--- start Records ---
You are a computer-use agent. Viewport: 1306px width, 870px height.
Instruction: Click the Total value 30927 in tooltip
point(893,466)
--- end Records ---
--- start Records ---
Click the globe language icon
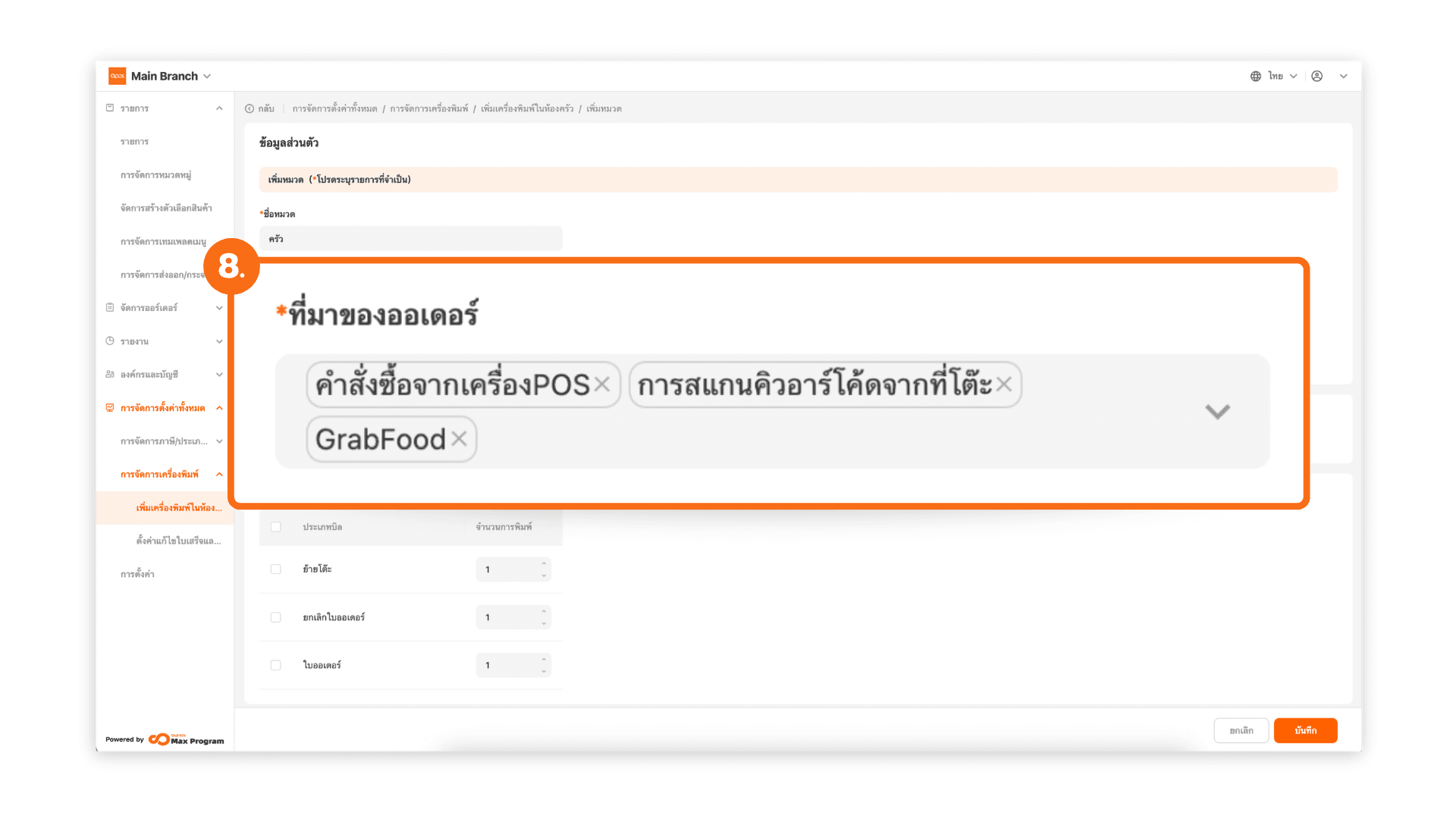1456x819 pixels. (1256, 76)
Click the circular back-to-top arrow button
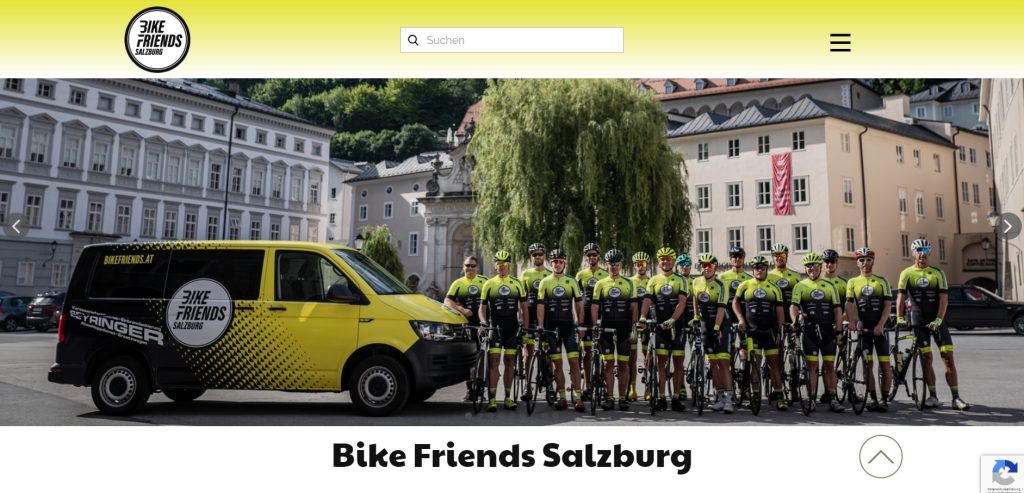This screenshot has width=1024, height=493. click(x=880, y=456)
--- end Records ---
Task to complete —
Retype the records beginning at the line containing "You are a computer-use" and stopping after the line containing "point(893,466)".

Result —
You are a computer-use agent. Viewport: 1306px width, 870px height.
Instruction: Click the Total value 30927 in tooltip
point(893,466)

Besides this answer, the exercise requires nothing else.